**** Reading text ****

Value Functions

keras_gym.V A state value function \(s\mapsto v(s)\).
keras_gym.QTypeI A type-I state-action value function \((s,a)\mapsto q(s,a)\).
keras_gym.QTypeII A type-II state-action value function \(s\mapsto q(s,.)\).
class keras_gym.V(function_approximator, gamma=0.9, bootstrap_n=1, bootstrap_with_target_model=False)[source]

A state value function \(s\mapsto v(s)\).

Parameters:
function_approximator : FunctionApproximator object

The main function approximator.

gamma : float, optional

The discount factor for discounting future rewards.

bootstrap_n : positive int, optional

The number of steps in n-step bootstrapping. It specifies the number of steps over which we’re willing to delay bootstrapping. Large \(n\) corresponds to Monte Carlo updates and \(n=1\) corresponds to TD(0).

bootstrap_with_target_model : bool, optional

Whether to use the target_model when constructing a bootstrapped target. If False (default), the primary predict_model is used.

__call__(self, s, use_target_model=False)[source]

Evaluate the Q-function.

Parameters:
s : state observation

A single state observation.

use_target_model : bool, optional

Whether to use the target_model internally. If False (default), the predict_model is used.

Returns:
V : float or array of floats

The estimated value of the state \(v(s)\).

batch_eval(self, S, use_target_model=False)[source]

Evaluate the state value function on a batch of state observations.

Parameters:
S : nd array, shape: [batch_size, …]

A batch of state observations.

use_target_model : bool, optional

Whether to use the target_model internally. If False (default), the predict_model is used.

Returns:
V : 1d array, dtype: float, shape: [batch_size]

The predicted state values.

batch_update(self, S, Rn, In, S_next)[source]

Update the value function on a batch of transitions.

Parameters:
S : nd array, shape: [batch_size, …]

A batch of state observations.

Rn : 1d array, dtype: float, shape: [batch_size]

A batch of partial returns. For example, in n-step bootstrapping this is given by:

\[R^{(n)}_t\ =\ R_t + \gamma\,R_{t+1} + \dots \gamma^{n-1}\,R_{t+n-1}\]

In other words, it’s the non-bootstrapped part of the n-step return.

In : 1d array, dtype: float, shape: [batch_size]

A batch bootstrapping factor. For instance, in n-step bootstrapping this is given by \(I^{(n)}_t=\gamma^n\) if the episode is ongoing and \(I^{(n)}_t=0\) otherwise. This allows us to write the bootstrapped target as:

\[G^{(n)}_t=R^{(n)}_t+I^{(n)}_tQ(S_{t+n}, A_{t+n})\]
S_next : nd array, shape: [batch_size, …]

A batch of next-state observations.

Returns:
losses : dict

A dict of losses/metrics, of type {name <str>: value <float>}.

sync_target_model(self, tau=1.0)

Synchronize the target model with the primary model.

Parameters:
tau : float between 0 and 1, optional

The amount of exponential smoothing to apply in the target update:

\[w_\text{target}\ \leftarrow\ (1 - \tau)\,w_\text{target} + \tau\,w_\text{primary}\]
update(self, s, r, done)[source]

Update the Q-function.

Parameters:
s : state observation

A single state observation..

****

Problems
a - Using the keras_gym documentation, decide whether each statement below agrees with it. Answer yes or no for each, and quote the words from the documentation that settle it.
(i) When bootstrap_with_target_model is left at its default, the primary predict_model is used.
(ii) The batch_eval method returns a dict of losses.
(iii) Setting bootstrap_n to 1 corresponds to Monte Carlo updates.
b - List every parameter that the keras_gym documentation gives for the batch_update method.
c - According to the keras_gym documentation, what is the default value of tau in sync_target_model?

**** Source material ****

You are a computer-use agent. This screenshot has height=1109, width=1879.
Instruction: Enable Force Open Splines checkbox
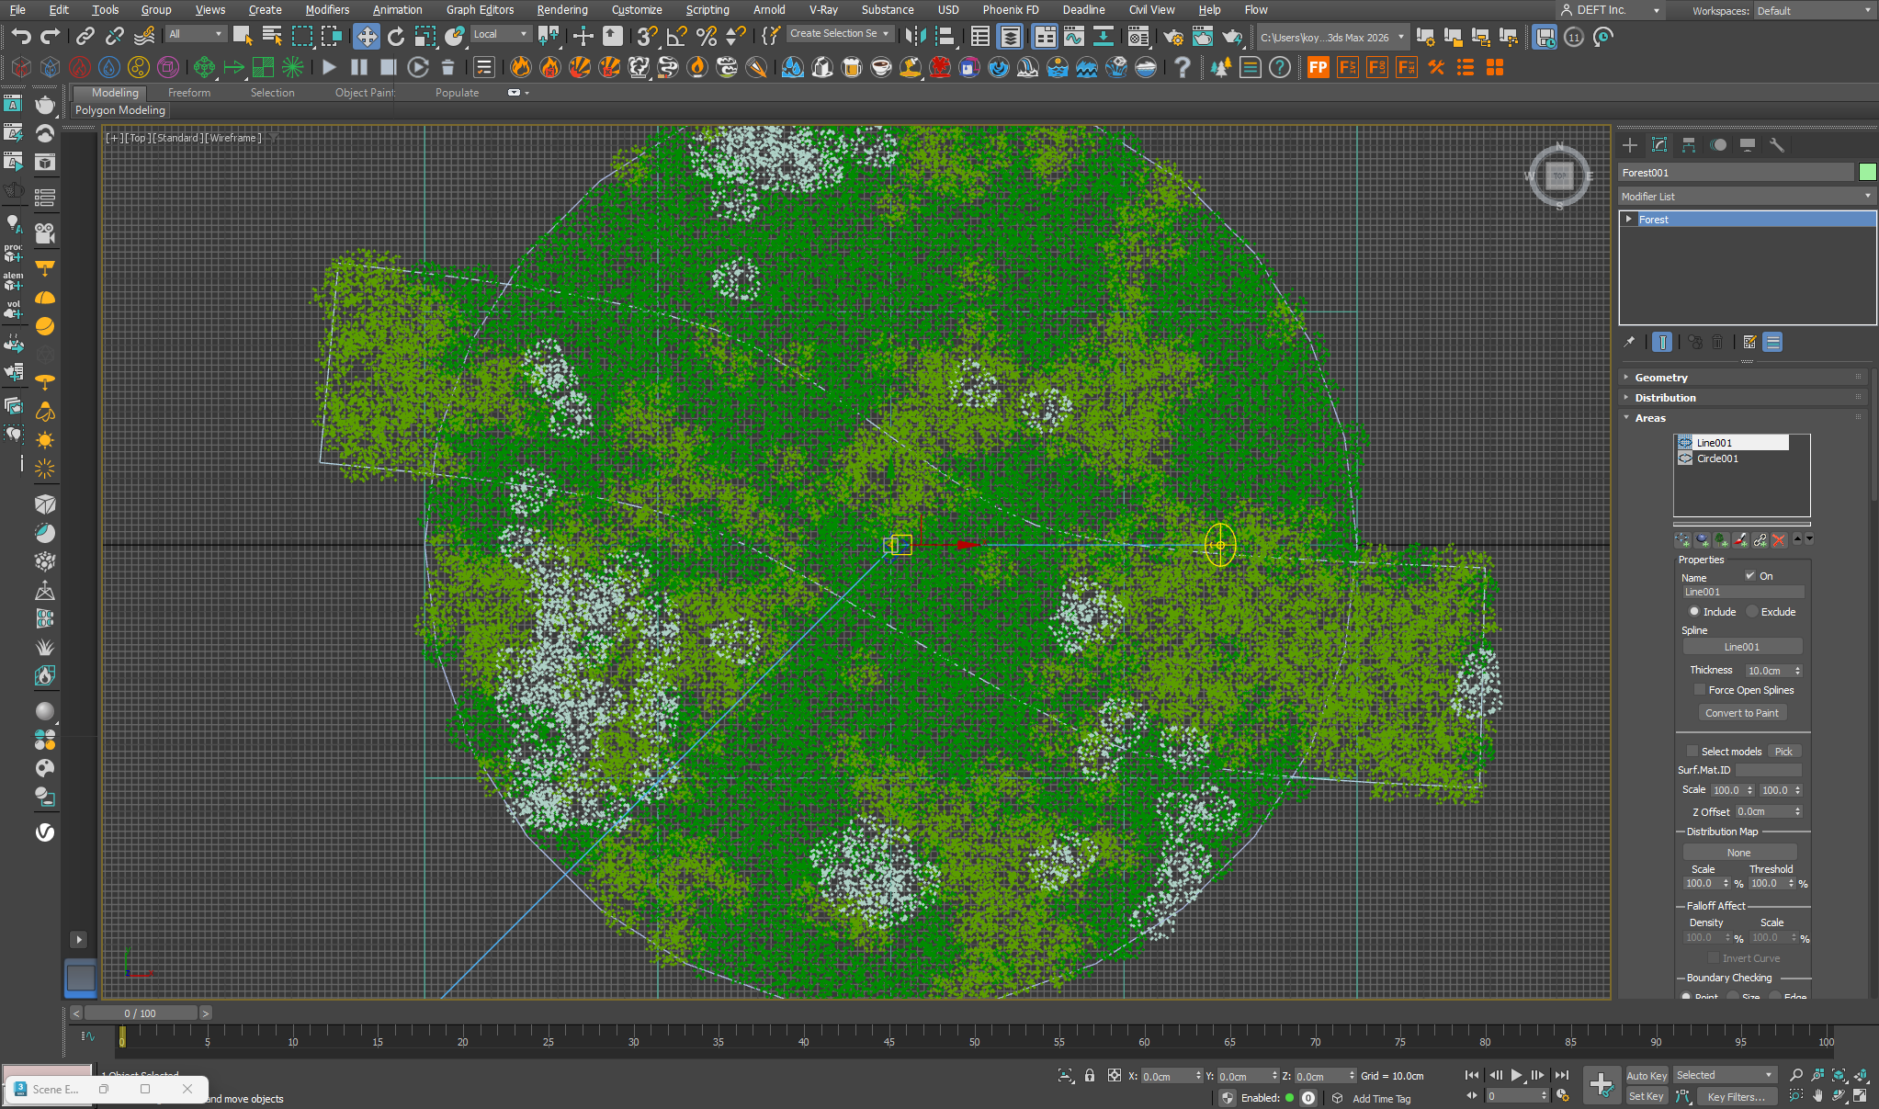(x=1699, y=690)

****

Expected outputs
a -
(i) Yes: "If False (default), the primary predict_model is used."
(ii) No: "V : 1d array, dtype: float, shape: [batch_size]"
(iii) No: "Large \(n\) corresponds to Monte Carlo updates and \(n=1\) corresponds to TD(0)."

b - S, Rn, In, S_next

c - 1.0